(Dataset entries)
======

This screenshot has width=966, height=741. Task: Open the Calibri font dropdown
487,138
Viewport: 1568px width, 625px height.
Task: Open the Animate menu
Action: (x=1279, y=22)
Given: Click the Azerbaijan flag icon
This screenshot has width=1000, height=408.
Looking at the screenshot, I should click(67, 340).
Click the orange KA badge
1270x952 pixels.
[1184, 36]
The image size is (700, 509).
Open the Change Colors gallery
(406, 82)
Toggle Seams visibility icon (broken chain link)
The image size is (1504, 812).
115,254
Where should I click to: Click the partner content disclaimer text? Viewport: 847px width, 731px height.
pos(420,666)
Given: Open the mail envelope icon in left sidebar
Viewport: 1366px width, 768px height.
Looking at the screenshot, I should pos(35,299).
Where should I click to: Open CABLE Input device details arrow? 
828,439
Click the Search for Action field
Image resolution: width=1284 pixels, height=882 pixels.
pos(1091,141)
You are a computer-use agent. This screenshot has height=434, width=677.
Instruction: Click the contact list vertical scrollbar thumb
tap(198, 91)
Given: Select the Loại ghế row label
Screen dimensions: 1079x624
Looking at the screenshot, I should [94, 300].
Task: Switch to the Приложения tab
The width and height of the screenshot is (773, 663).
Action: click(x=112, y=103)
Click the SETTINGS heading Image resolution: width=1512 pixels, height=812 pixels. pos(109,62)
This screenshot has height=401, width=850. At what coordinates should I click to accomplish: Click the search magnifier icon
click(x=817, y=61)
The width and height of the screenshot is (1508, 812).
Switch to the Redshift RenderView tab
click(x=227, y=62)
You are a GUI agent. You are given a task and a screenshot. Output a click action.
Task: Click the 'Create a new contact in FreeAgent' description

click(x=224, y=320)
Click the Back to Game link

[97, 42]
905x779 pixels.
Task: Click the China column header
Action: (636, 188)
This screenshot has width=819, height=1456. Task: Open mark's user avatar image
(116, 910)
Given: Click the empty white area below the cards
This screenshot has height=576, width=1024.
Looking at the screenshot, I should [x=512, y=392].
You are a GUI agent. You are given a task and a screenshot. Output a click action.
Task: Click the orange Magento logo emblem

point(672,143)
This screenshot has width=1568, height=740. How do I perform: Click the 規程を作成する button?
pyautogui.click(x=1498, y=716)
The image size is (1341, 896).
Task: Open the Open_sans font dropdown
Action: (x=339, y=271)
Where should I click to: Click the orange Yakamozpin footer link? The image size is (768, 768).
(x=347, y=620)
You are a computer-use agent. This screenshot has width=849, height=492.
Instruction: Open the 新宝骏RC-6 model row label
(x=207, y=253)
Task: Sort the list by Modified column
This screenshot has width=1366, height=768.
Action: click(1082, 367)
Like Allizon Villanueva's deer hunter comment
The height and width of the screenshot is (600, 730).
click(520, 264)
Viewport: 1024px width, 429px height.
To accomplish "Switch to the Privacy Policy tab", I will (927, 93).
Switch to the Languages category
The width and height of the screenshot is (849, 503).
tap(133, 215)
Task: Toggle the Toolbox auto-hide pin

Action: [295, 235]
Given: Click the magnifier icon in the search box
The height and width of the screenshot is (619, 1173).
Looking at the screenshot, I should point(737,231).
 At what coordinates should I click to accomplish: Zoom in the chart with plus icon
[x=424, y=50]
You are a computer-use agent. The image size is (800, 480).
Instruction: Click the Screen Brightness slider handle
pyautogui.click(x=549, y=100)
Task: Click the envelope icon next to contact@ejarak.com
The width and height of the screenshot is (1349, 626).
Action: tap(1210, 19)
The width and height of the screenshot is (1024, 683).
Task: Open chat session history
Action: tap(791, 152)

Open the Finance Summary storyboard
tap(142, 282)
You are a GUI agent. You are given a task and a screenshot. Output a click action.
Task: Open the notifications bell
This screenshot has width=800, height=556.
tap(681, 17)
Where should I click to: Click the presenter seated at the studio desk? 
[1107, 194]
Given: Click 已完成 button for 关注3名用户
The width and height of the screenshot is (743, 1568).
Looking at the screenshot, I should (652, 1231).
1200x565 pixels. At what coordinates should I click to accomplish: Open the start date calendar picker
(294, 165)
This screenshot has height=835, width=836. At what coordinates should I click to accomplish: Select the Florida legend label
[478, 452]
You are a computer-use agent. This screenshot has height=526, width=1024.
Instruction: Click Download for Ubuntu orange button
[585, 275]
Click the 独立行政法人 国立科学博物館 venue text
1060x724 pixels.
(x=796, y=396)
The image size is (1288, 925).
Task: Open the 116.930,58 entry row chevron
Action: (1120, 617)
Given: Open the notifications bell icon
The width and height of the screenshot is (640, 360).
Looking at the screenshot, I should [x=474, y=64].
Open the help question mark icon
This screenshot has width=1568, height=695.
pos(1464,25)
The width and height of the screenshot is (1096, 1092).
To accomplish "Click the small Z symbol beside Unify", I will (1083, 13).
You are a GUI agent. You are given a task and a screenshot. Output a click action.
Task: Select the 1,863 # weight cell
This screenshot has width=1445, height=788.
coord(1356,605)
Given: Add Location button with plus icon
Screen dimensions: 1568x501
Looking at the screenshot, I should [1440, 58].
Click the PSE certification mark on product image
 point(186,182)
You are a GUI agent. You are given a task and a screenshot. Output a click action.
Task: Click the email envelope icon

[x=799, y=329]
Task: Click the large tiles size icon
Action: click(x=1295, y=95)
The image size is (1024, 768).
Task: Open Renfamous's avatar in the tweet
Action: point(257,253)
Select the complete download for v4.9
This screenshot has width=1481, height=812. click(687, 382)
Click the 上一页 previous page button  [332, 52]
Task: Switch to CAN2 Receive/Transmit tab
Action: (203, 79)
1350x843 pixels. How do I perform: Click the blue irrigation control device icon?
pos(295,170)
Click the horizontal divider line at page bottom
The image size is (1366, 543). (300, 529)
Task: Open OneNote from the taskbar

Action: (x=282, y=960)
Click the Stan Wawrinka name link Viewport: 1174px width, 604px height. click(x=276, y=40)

======

- _TASK DESCRIPTION_:
In the answer, include exactly the lines from the line containing "Task: Open OneNote from the taskbar" through the end of the data, and nothing else.

- _RESULT_:
Task: Open OneNote from the taskbar

Action: (x=282, y=960)
Click the Stan Wawrinka name link Viewport: 1174px width, 604px height. click(x=276, y=40)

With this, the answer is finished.